Le luci dei lampioni si spengono improvvisamente. Il paese piomba nel buio totale. A questo punto non sono più un uomo, sono un’ombra, un fantasma senza volto. Questo è il solo momento in cui riesco a pensare con lucidità e a essere me stesso.

Sulla cima della collina, alle prime ore del mattino, non mi sono mai sentito così vivo. La città si risveglia lentamente con un’insolita vitalità. Notevole per essere un giorno di primavera. Ogni gradino, portico, opanchina, fiumi di ricordi, legati a tante persone che oggi non ci sono più. Le strade deserte mi parlano, chiamano forte il mio nome. Ne sento l’eco e il battito sommesso. Scivolo silenzioso nel labirinto di vicoli e stradine secondarie.

Non un suono, non una voce.

Casa inizia a starmi stretta. Le quattro mura della mia stanza troppo opprimenti. La vita prende a pugni, e dopo anni passati a incassare, ho deciso che non mi stava più bene. Giorno dopo giorno ho messo i denti.Ho realizzato di non essere disposto a accettare questo mondo malato. Questa società malata.

Sono stufo di nascondermi. A tutti capita di indossare una maschera. Lo facciamo tutti i giorni. Si tratta di pura e semplice sopravvivenza. E da sempre sopravvive solo chi è più forte. In questo caso prevale chi riesce a recitare meglio la propria parte. L’ultimo attore a restare vivo su questo palco di menzogne.

E’ successo che ho fatto a botte con me stesso, consapevole che non ci sarebbe stato né un vinto, né un vincitore, ma solo tanti lividi e cazzotti.Ho imparato a mentire. Non c’è che dire, semplicemente mi riesce troppo bene.

Ho imparato come distruggere la quotidianità, evitando al tempo stesso che sia essa a distruggere me. Quali armi ho contro tutto il male che mi circonda? Forse che il mio arsenale di false sicurezze ha il potere di difendermi da tutti coloro che vorrebbero vedermi sconfitto?

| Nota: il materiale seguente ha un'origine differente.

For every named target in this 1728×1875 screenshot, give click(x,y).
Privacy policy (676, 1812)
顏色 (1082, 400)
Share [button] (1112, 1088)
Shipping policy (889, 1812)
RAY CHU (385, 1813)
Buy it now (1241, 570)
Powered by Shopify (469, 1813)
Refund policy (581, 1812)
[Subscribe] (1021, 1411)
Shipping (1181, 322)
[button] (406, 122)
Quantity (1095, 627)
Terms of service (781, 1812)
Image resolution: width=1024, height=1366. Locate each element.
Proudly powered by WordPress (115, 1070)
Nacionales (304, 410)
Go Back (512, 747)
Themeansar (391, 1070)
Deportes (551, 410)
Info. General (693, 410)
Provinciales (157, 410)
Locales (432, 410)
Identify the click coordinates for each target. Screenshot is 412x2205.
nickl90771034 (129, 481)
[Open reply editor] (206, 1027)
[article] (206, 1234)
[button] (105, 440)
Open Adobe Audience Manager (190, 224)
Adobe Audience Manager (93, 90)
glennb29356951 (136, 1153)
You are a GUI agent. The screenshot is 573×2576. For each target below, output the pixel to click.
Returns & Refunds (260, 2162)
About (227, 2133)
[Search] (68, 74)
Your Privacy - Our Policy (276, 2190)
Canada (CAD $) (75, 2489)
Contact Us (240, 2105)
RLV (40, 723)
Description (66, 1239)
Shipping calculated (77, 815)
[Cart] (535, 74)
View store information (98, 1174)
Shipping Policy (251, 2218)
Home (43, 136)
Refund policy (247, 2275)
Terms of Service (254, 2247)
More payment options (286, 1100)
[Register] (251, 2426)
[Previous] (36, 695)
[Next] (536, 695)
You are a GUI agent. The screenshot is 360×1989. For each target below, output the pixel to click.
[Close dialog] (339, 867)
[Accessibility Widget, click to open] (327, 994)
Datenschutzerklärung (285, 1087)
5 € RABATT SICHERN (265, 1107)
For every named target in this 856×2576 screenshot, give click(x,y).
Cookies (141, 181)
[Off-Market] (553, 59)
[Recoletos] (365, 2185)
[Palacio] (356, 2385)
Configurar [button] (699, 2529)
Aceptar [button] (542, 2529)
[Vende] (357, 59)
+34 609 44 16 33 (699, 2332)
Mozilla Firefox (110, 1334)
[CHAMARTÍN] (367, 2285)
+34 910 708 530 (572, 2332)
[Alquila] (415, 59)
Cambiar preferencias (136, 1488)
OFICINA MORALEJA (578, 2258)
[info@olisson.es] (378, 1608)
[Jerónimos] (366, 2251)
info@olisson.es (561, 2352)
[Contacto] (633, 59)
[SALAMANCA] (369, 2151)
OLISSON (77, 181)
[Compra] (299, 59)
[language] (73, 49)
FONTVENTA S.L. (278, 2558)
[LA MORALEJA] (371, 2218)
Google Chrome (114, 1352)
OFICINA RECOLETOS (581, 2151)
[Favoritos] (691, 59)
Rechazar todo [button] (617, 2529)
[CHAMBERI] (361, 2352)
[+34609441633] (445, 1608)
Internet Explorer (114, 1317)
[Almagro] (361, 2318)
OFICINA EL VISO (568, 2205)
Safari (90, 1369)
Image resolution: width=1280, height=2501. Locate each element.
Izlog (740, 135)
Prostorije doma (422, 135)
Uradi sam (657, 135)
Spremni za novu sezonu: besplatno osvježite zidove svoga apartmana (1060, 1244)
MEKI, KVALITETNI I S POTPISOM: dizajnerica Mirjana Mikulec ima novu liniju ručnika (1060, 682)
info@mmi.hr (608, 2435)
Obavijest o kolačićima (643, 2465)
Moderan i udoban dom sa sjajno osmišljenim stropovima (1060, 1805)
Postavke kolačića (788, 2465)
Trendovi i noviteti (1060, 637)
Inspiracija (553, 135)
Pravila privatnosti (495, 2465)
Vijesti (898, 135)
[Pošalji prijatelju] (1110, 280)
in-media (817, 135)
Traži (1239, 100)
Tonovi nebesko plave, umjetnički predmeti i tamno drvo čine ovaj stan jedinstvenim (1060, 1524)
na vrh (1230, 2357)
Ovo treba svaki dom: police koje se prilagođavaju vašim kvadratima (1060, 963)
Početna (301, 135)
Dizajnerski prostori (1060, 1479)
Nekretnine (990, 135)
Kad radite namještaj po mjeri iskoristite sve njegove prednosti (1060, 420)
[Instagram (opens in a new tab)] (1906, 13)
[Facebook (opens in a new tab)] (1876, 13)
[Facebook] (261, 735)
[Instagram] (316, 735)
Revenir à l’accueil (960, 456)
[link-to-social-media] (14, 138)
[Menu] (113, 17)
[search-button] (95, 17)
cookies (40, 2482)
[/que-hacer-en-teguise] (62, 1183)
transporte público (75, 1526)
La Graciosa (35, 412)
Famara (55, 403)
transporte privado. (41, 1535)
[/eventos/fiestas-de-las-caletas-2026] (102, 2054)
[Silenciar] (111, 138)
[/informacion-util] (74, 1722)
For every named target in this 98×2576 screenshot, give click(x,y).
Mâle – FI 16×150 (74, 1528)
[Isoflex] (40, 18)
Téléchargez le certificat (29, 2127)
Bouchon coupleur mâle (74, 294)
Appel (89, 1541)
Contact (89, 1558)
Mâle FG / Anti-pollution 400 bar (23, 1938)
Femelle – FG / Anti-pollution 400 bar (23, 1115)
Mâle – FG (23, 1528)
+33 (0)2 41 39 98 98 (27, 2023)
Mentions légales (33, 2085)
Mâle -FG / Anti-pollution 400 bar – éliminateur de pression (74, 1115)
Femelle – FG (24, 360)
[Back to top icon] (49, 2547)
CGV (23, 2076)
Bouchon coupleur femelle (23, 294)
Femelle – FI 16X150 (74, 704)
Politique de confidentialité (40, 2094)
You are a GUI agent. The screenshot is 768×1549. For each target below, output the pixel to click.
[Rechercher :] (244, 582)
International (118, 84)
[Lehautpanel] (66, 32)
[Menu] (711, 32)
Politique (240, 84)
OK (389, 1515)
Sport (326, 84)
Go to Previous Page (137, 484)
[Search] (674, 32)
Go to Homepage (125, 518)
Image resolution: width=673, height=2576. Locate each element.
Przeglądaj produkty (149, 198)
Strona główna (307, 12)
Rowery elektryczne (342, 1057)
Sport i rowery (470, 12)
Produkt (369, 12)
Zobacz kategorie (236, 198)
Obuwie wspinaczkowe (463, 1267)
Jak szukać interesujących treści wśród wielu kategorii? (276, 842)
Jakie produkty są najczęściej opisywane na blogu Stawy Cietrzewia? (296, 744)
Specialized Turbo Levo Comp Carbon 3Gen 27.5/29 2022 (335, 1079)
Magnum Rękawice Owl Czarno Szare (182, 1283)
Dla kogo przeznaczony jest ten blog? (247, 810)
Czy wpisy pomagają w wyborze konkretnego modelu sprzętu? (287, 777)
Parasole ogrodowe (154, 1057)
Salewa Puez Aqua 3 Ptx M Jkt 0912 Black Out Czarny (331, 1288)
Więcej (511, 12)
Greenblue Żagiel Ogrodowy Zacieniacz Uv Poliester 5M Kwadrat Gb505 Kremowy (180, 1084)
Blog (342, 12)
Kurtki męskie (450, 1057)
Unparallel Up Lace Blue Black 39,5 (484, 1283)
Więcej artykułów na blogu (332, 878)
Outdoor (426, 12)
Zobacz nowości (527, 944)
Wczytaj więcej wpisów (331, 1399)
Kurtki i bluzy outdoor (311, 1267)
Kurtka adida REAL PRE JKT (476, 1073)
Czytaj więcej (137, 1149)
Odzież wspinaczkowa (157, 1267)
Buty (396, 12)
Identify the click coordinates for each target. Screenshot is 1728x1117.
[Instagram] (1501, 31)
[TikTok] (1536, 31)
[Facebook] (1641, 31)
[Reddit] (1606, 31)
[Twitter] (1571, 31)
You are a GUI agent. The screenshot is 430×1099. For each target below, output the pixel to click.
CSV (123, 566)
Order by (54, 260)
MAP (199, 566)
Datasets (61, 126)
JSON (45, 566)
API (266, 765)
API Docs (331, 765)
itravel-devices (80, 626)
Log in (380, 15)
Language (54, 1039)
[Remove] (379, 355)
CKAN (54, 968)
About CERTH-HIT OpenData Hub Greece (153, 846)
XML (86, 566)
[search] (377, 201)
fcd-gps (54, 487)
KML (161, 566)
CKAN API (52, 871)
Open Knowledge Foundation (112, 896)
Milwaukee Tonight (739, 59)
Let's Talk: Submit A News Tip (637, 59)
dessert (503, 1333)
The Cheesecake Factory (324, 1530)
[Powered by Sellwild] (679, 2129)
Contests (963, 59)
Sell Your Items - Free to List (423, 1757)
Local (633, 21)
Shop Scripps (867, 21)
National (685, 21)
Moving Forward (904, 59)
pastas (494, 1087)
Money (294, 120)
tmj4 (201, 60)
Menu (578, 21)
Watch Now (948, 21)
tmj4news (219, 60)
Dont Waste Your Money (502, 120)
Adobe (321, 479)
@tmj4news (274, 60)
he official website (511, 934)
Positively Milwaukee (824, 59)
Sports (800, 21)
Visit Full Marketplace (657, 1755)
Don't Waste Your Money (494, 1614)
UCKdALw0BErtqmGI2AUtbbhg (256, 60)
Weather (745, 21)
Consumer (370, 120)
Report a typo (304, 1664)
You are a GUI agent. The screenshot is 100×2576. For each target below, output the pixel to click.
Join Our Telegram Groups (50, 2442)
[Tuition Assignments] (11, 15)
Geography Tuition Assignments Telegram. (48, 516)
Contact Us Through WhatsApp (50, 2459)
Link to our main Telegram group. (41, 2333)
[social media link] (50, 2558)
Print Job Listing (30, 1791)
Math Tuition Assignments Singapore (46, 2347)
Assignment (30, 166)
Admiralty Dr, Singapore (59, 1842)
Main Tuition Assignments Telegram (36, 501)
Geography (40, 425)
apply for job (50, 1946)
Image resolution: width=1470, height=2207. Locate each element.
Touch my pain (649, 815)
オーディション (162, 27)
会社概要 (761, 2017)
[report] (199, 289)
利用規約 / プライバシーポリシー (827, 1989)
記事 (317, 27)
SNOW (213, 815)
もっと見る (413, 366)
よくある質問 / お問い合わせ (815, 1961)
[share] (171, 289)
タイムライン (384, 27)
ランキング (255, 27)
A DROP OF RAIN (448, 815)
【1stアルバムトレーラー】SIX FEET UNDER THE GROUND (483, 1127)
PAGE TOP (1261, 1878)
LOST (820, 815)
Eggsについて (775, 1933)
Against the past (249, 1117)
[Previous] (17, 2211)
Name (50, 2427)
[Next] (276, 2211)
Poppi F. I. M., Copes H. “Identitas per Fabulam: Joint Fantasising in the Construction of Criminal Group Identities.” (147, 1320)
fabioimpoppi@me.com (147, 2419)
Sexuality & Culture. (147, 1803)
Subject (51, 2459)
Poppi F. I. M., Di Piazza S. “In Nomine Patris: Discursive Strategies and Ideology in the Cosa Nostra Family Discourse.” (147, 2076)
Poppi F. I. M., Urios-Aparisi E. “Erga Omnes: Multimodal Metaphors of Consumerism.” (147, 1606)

Ho innalzato intorno a me mura invalicabili. Mura invisibili fatte di sorrisi e sguardi. Impossibili da scavalcare agli occhi distratti. Ho cercato in ogni fessura del mio spirito la forza necessaria per tirarmi fuori dal baratro in cui ero precipitato. Ho scelto di vivere nell’ombra, perché avevo perso ogni speranza di poter rivedere la luce.

Io sono Maudit, poeta maledetto figlio dell’invidia della gente, profeta senza volto e senza nome, vittima della sua generazione, il genere di persona alla ricerca della propria redenzione. E che non smetterà di cercare la propria libertà.